Todo mundo é saradaço! Até as grávidas!
Sem sacanagem, dá para estudar a anatomia muscular do ser humano a partir do corpo do cidadão médio israelense. Na real, talvez seja possível, inclusive, descobrir novos grupamentos musculares. Eu achava que só era possível ter até seis quadradinhos na região abdominal, mas a rapaziada aqui tem 12, porra! Os quadradinhos têm quadradinhos! Coisa de louco, são esculpidos mesmo. Eu atravesso meu auge físico dos últimos dez anos e sou faixa branca perto deles.
Eu acho tudo isso muito engraçado, já que a figura judaica típica na minha concepção está personificada no Woody Allen. Magrelo, desajeitado, esquisito, profundamente neurótico…
Só que na prática, qualquer grávida na rua me deita na porrada se estiver a fim. Isso, enquanto embala o bebê com a outra mão e pratica uma série de exercícios de pilates.

Israelenses são também mais arraigados ao conceito tradicional de família do que os brasileiros, pelo que percebi por aqui. Parece que todo mundo está em busca de um relacionamento sério já no primeiro encontro. Eles têm a vida romântica norteada pela OBRIGAÇÃO de casar antes dos 30.
Eu acho meio surreal, mas talvez seja apenas recalque por me aproximar do prazo de validade.
Veja só: em apenas cinco meses, eu tive a oportunidade de ser convidado para dois casamentos, ambos de colegas de trabalho da empresa para a qual trabalho.
O primeiro foi o do CEO, logo nos primeiros 60 ou 80 dias dessa jornada. Foi uma cerimônia muito bonita, dançamos horrores, bebemos bastante whisky, comemos de um buffet maravilhoso até estourar.

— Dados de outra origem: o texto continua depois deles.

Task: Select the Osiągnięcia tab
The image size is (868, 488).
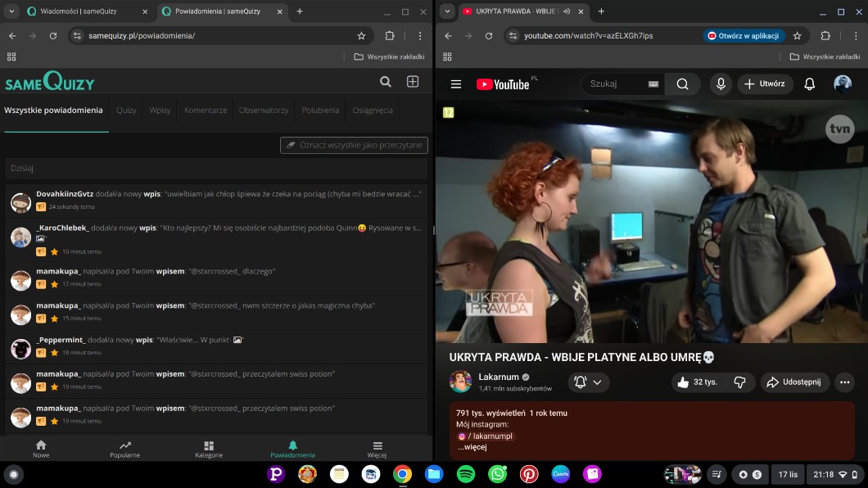Action: tap(373, 111)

Não vou entrar muito em detalhes, visto que o objeto dessa crônica é, na verdade, o segundo matrimônio — e a história para lá de inusitada que o rodeia.
Pois bem, no meio da desventura para mudar de apartamento (clique aqui para ler mais sobre), em uma semana para lá de atribulada, eu tinha esse casamento para ir. Um pouco de contexto: eu trabalho em uma companhia de alta tecnologia , que apesar de pequenina, concentra escritórios-boutique em duas cidades distintas: Tel Aviv e Beer Sheva. Então, apesar de me fazer presente em um local para trabalhar, a maior parte da operação é remota, conduzida por infinitas vídeochamadas.
O casamento em questão era de um rapaz que trabalha como gerente de produto em Beer Sheva e, portanto, não temos muita interface operacional, mas ele me concedeu a gentileza de um convite para o dia mais importante da vida dele. Fez questão que eu fosse. Achei legal demais.
No dia anterior, perguntei ao diretor de tecnologia, que trabalha comigo em Tel Aviv, se ele iria de carro. Com a resposta positiva, pedi uma carona, que foi prontamente concedida.
O evento aconteceria num daqueles country clubs bacanudos, fora da cidade. Viagem de aproximadamente uma hora e meia de carro. Fomos eu, meu colega de escritório e a esposa dele. Sem muita conversa, mexi no celular praticamente o rrajeto inteiro até chegarmos ao local.
Aí você sabe, né… Recepção de casamento é aquela coisa: uma galera muito arrumada fazendo fila, enquanto um ou dois pobres coitados conferem nome por nome a lista de presentes. Só que esse era diferente — tinha apenas um rapaz para atestar que todos tinham um certificado de vacinação contra Covid para estarem ali. Muito rápido, pouco burocrático.
Ótimo.
Passamos pelo portal da entrada e viramos à esquerda, onde nos deparamos com uma urna. Os israelenses não têm costume de contribuir com presentes de aniversário baseados em uma lista de desejos. É mais pá-pum. Você pega um envelope, coloca uma quantidade de dinheiro significativa dentro (me disseram uma vez que 300 shekels — que dá 450 reais, mais ou menos — é uma quantia de bom tamanho), e joga na urna.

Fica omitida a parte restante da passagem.